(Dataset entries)
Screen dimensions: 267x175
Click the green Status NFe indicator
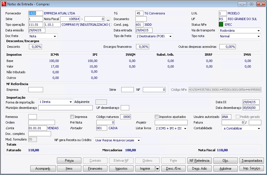click(221, 25)
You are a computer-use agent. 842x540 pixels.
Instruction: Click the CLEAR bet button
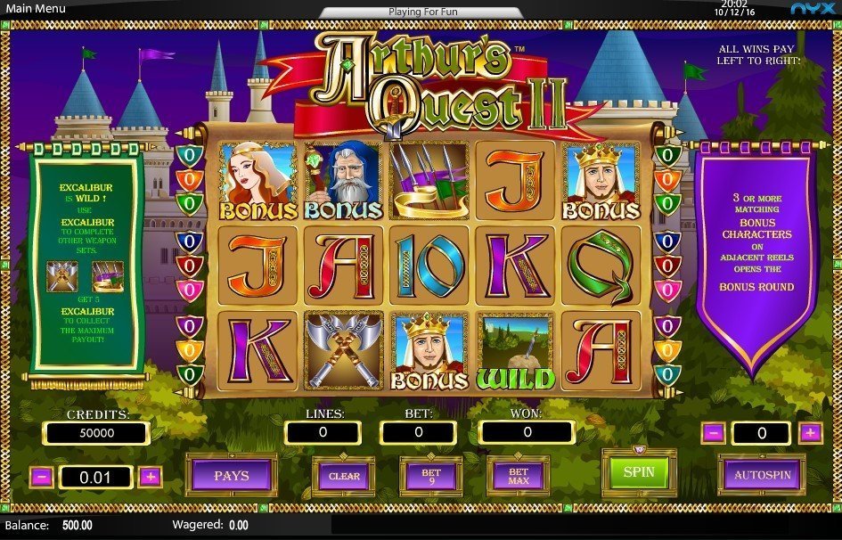(344, 476)
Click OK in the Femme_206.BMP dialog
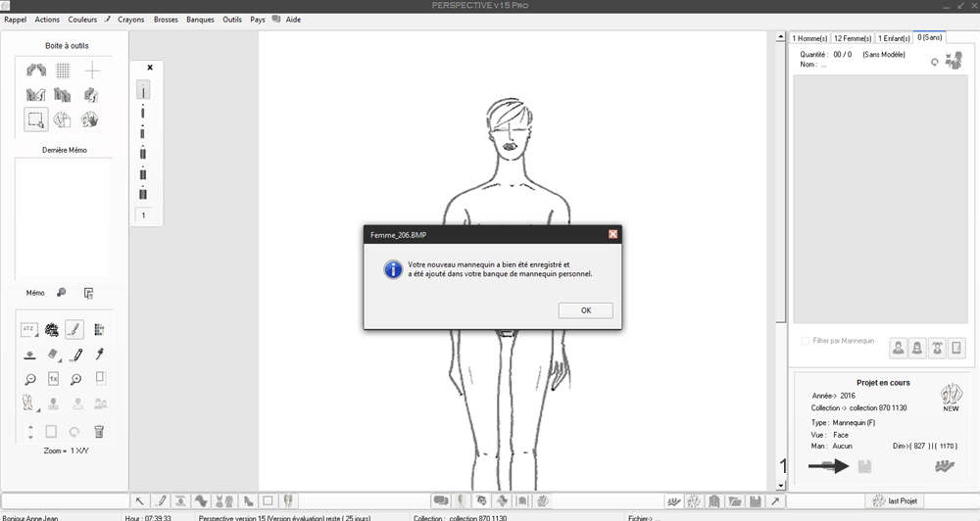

Aim of the exercise: Go through the records and repeat each one exactly, skipping anything that is a picture.

Expected answer:
Screen dimensions: 267x175
Click the green Status NFe indicator
click(221, 25)
You are a computer-use agent. 842x540 pixels.
Instruction: Click the CLEAR bet button
(344, 476)
Click OK in the Femme_206.BMP dialog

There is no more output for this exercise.